• _Task to complete_
Would you please write out each of the entries below exactly, omitting pictures?

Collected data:
────────────────────

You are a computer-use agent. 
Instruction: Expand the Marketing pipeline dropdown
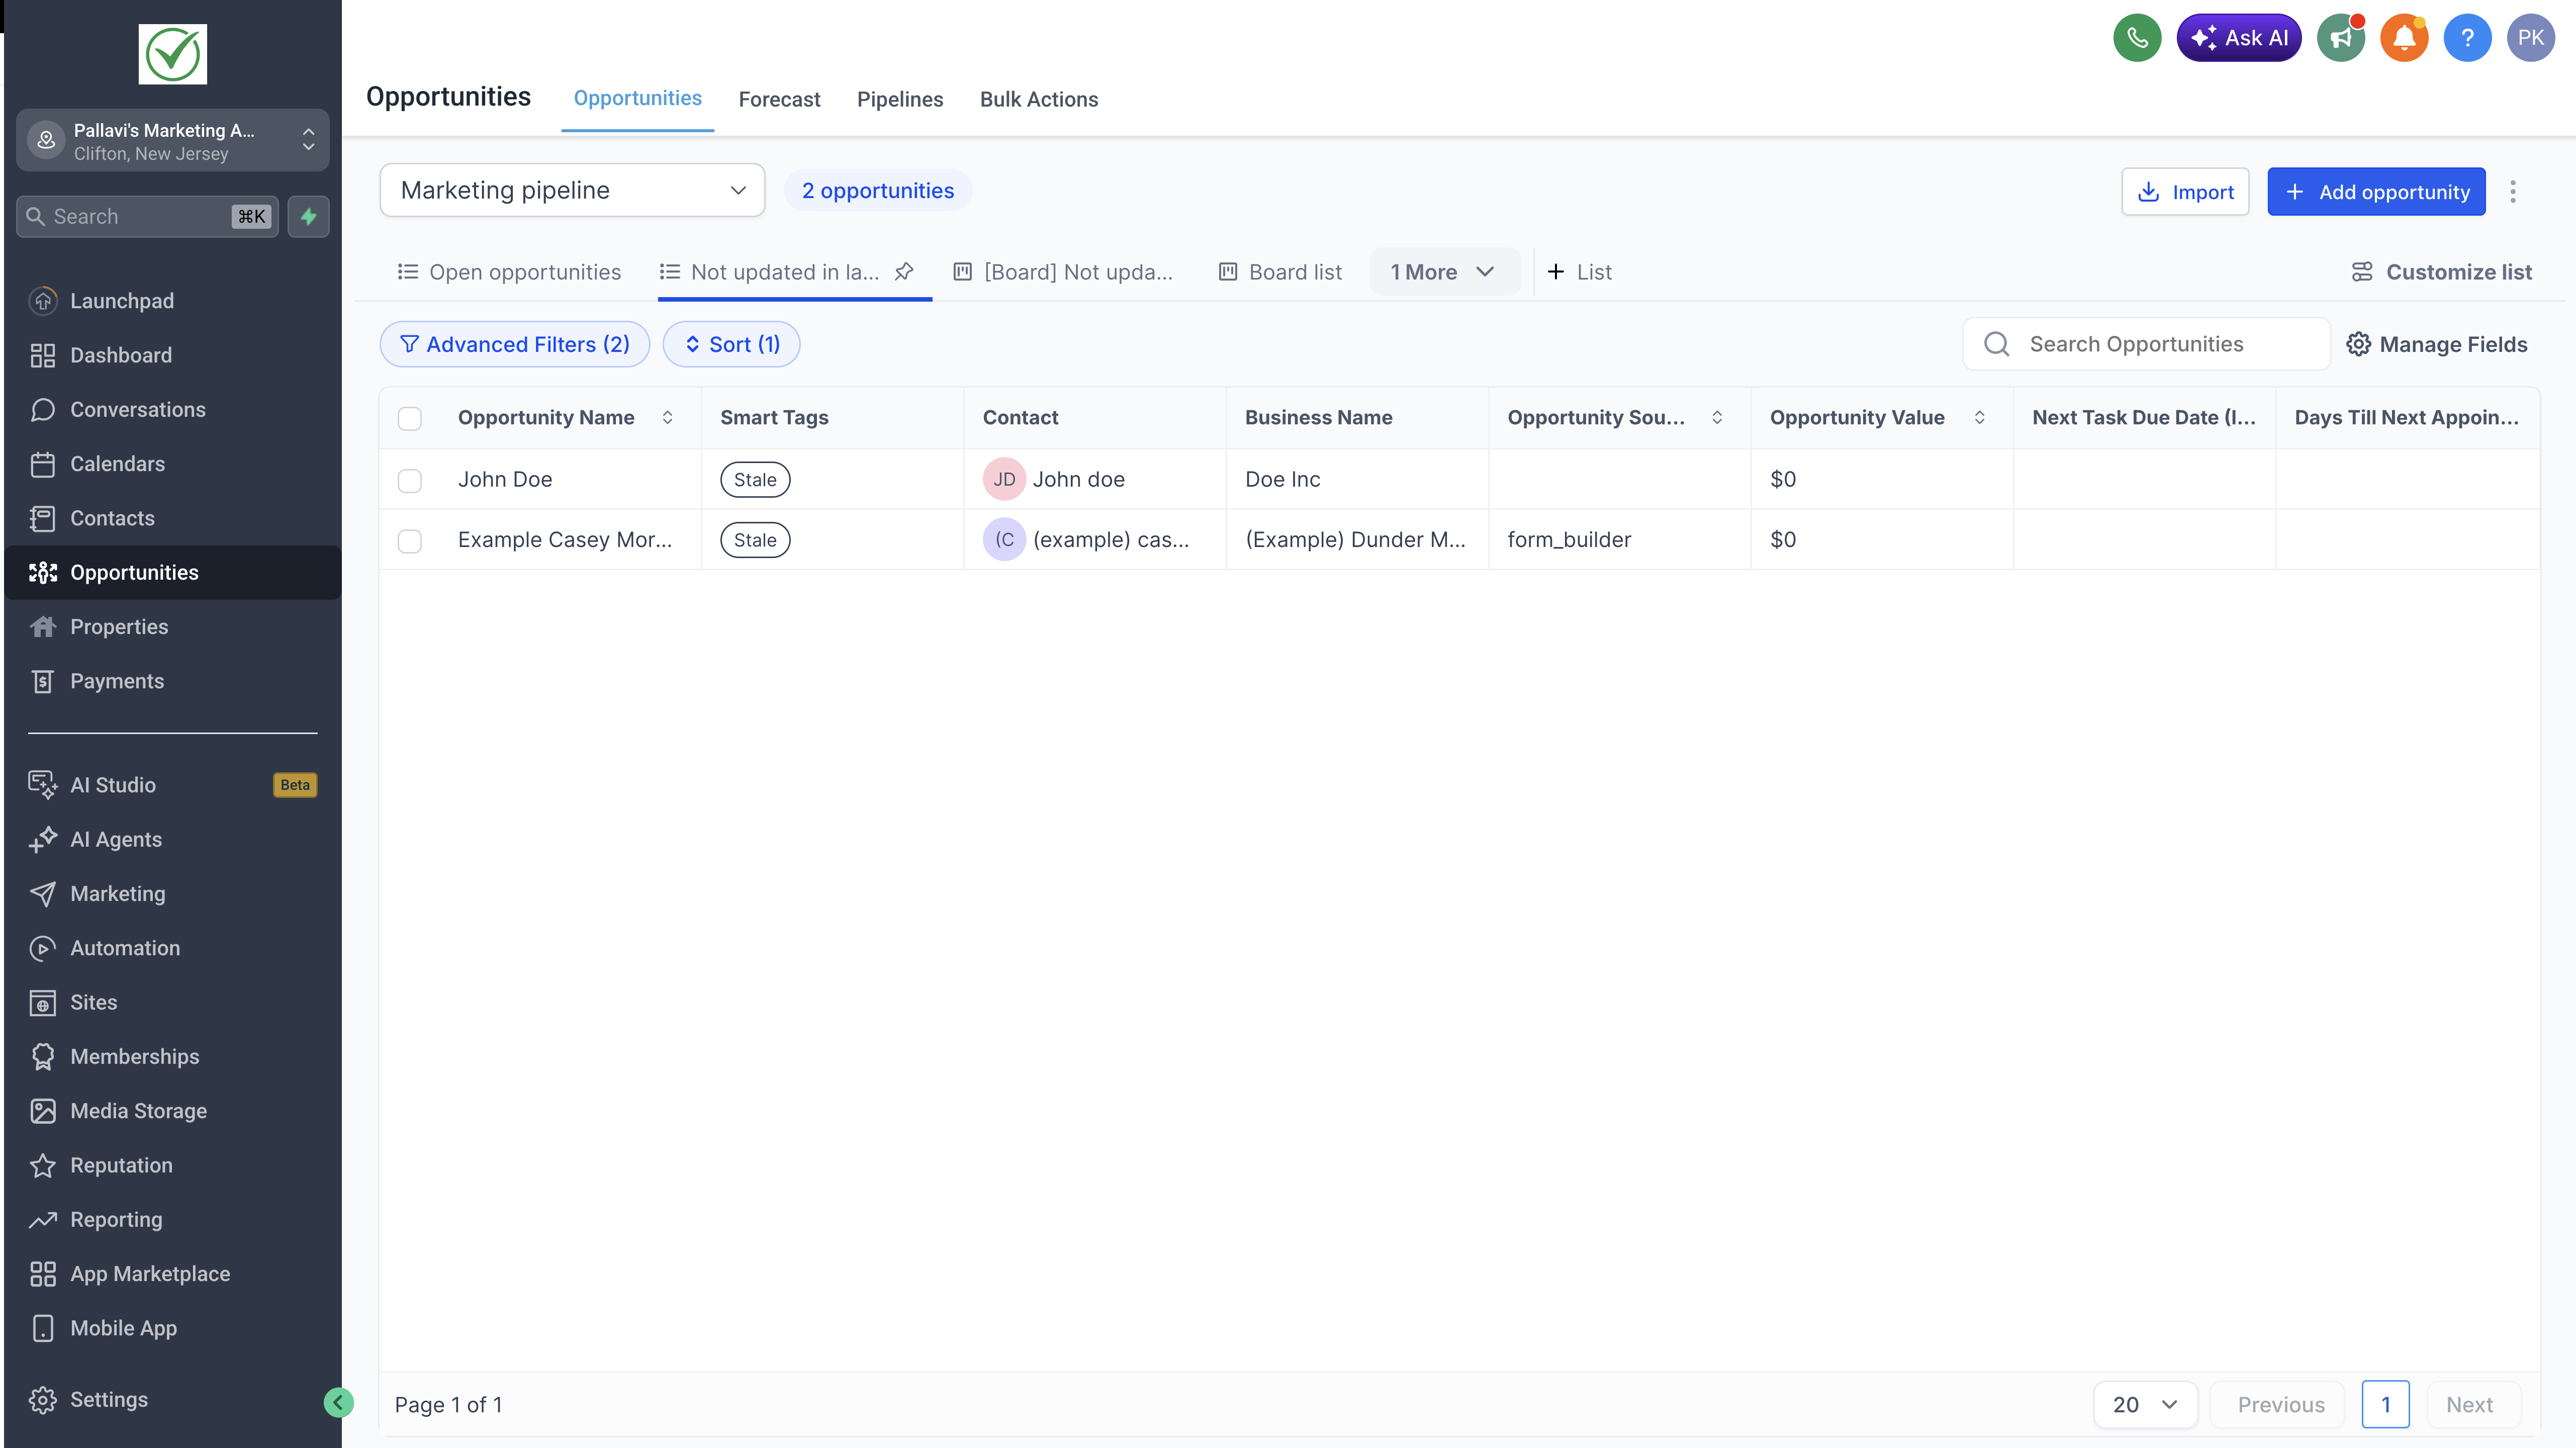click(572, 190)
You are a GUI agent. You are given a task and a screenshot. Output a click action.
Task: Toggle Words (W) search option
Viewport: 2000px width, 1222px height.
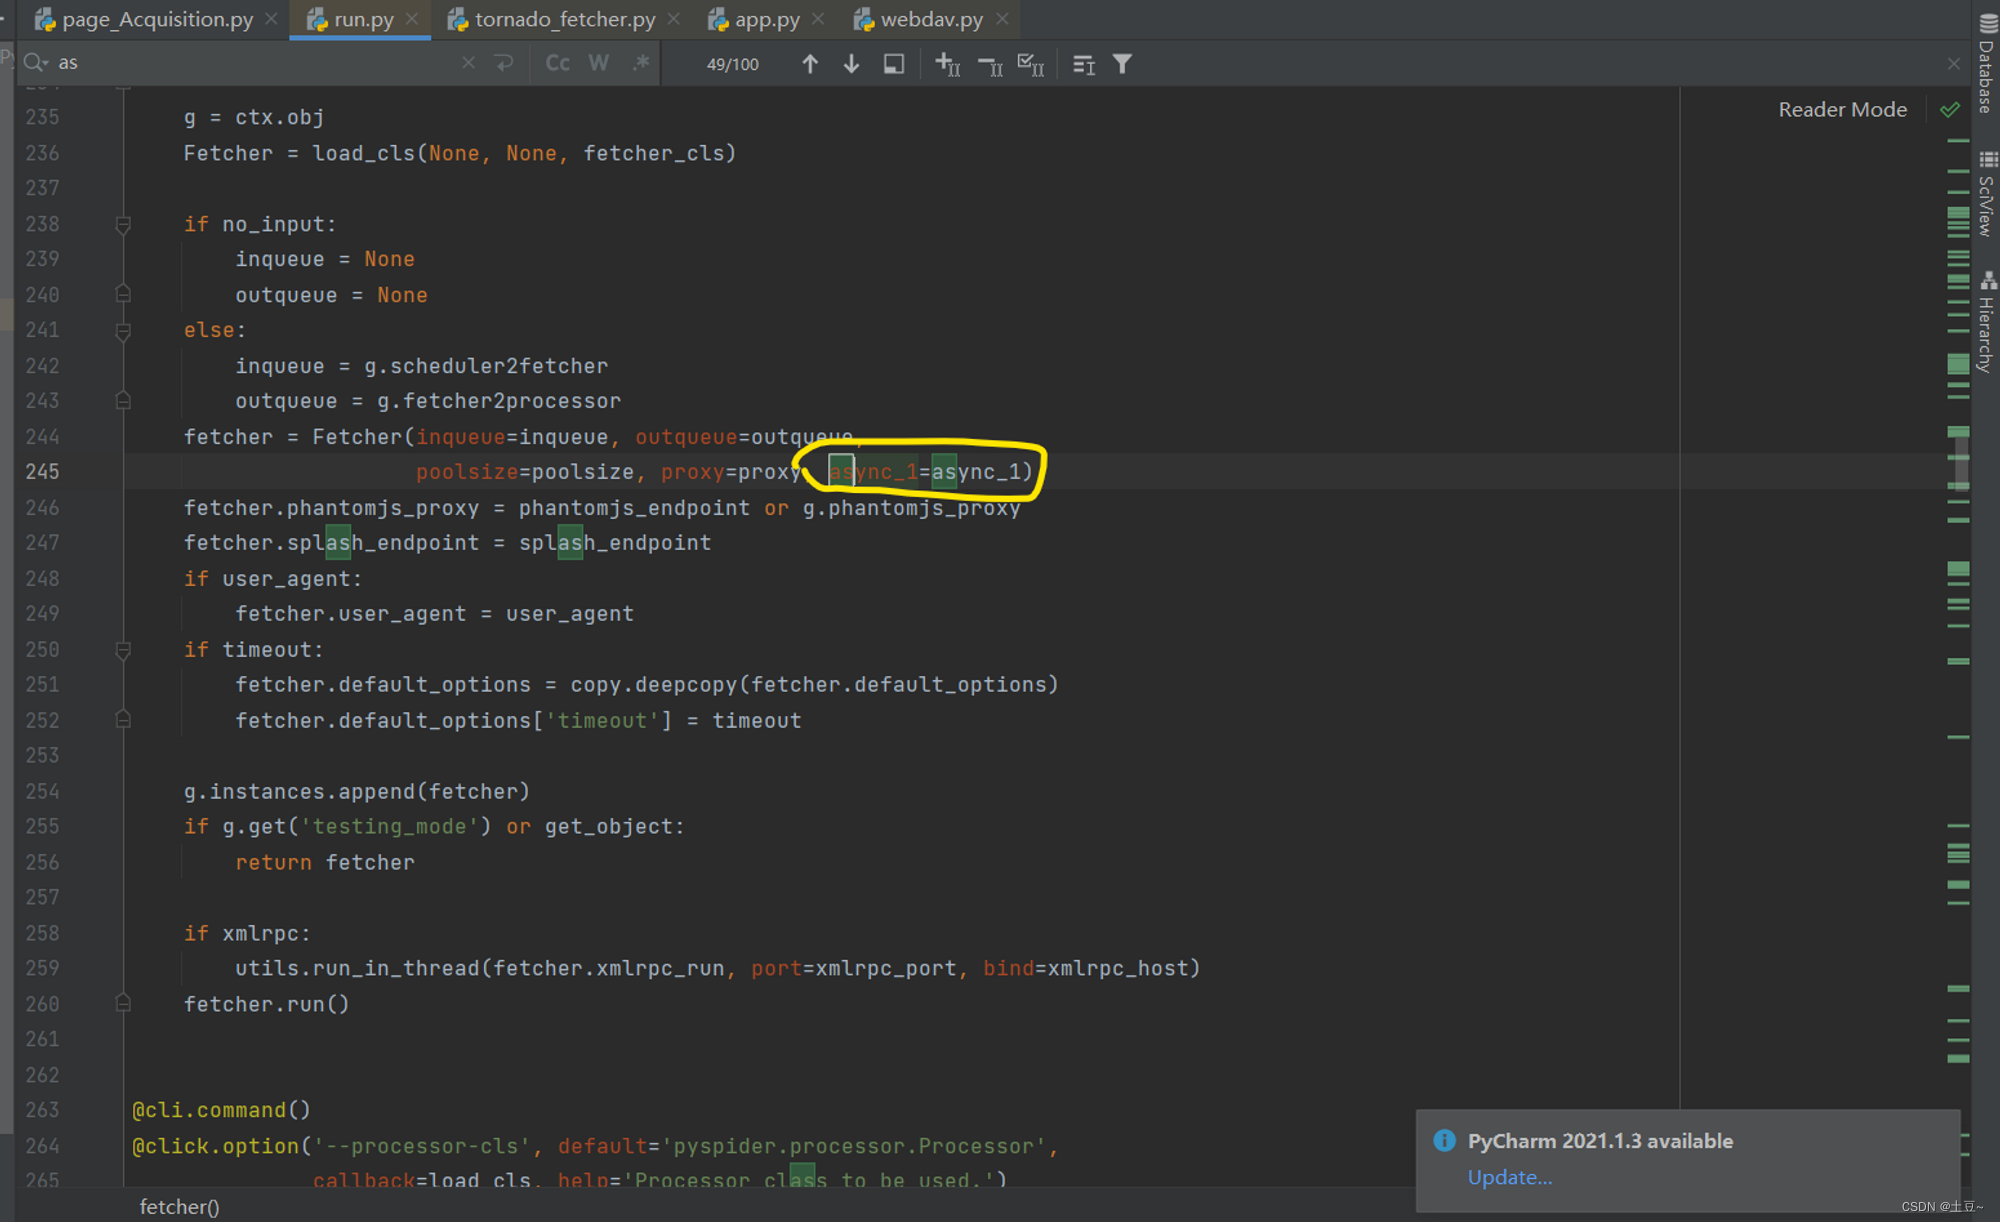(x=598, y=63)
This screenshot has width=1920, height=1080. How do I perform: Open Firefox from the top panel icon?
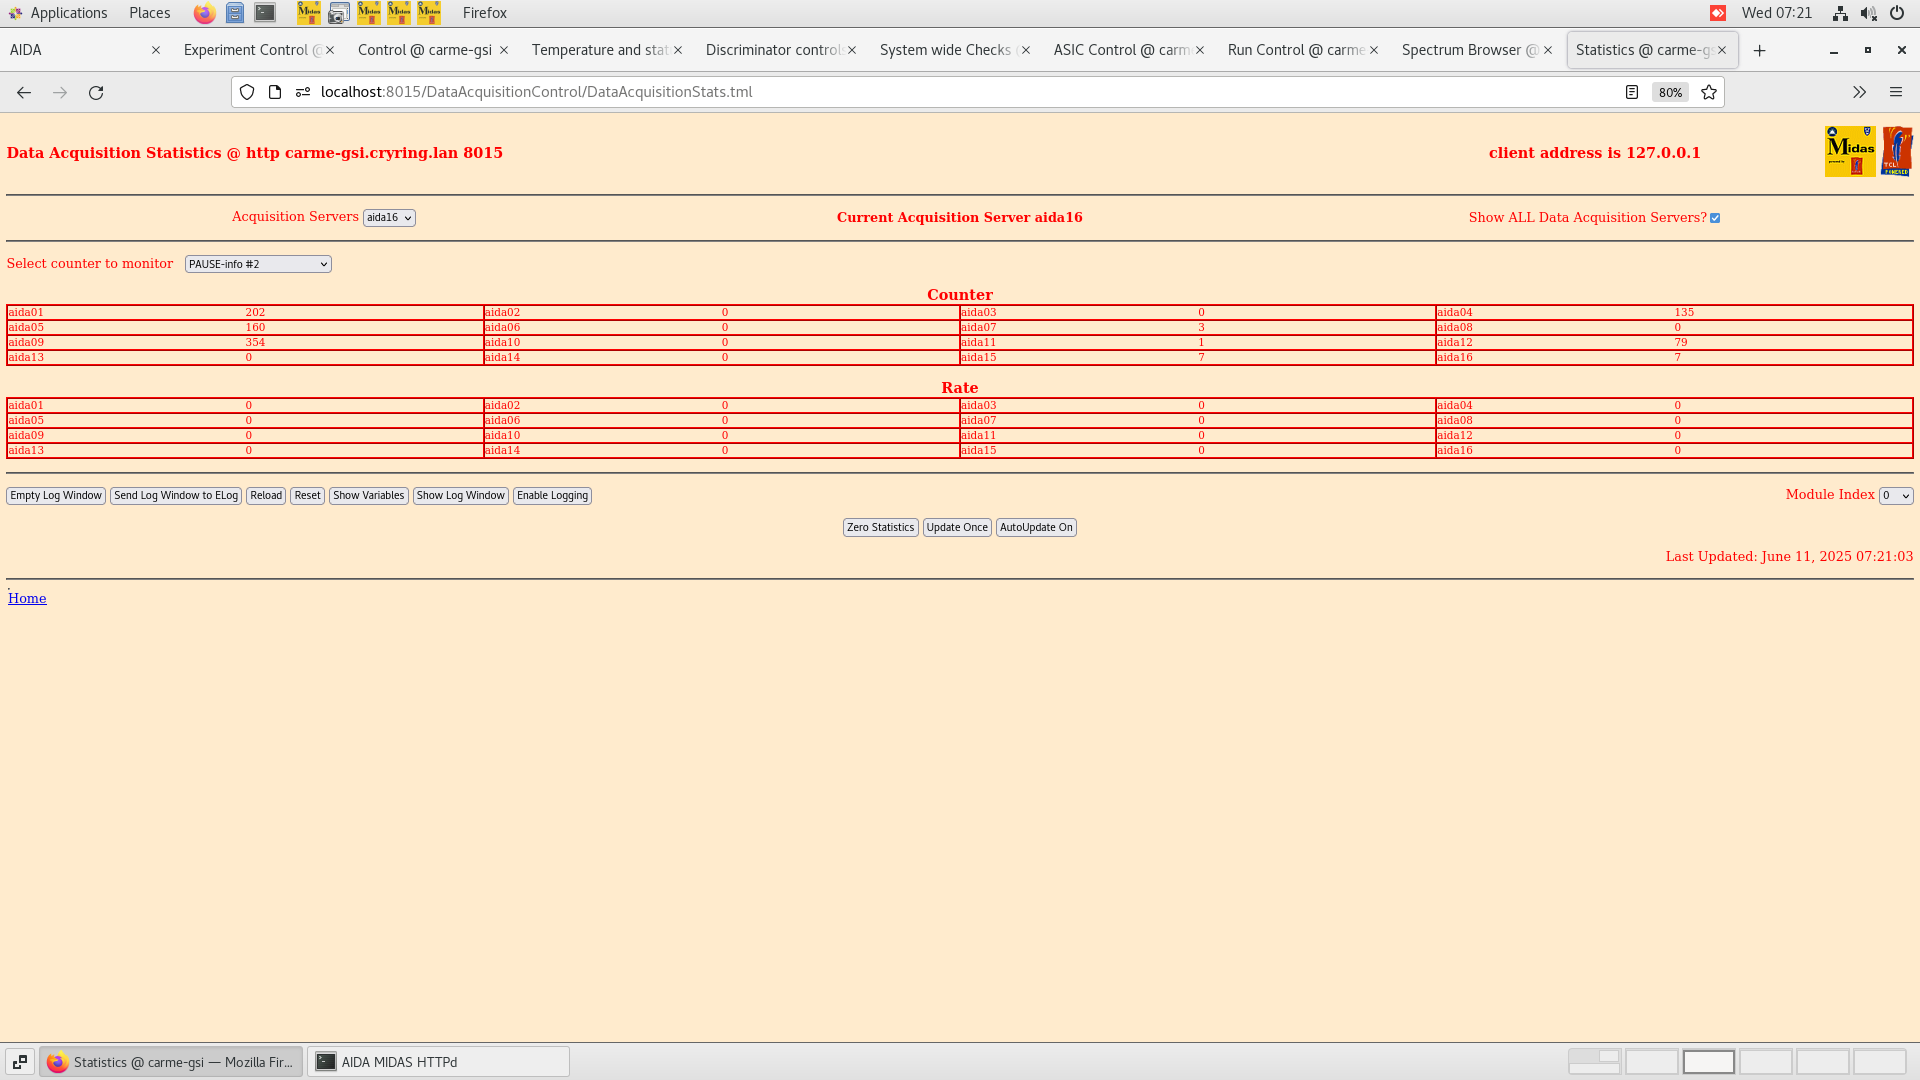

────────────────────

• _Answer to the problem_
You are a computer-use agent. 
Instruction: Expand the Marketing pipeline dropdown
click(572, 190)
You are a GUI agent. You are given a task and a screenshot. Output a click action.
Task: Toggle Words (W) search option
Viewport: 2000px width, 1222px height.
(x=598, y=63)
This screenshot has width=1920, height=1080. How do I perform: Open Firefox from the top panel icon?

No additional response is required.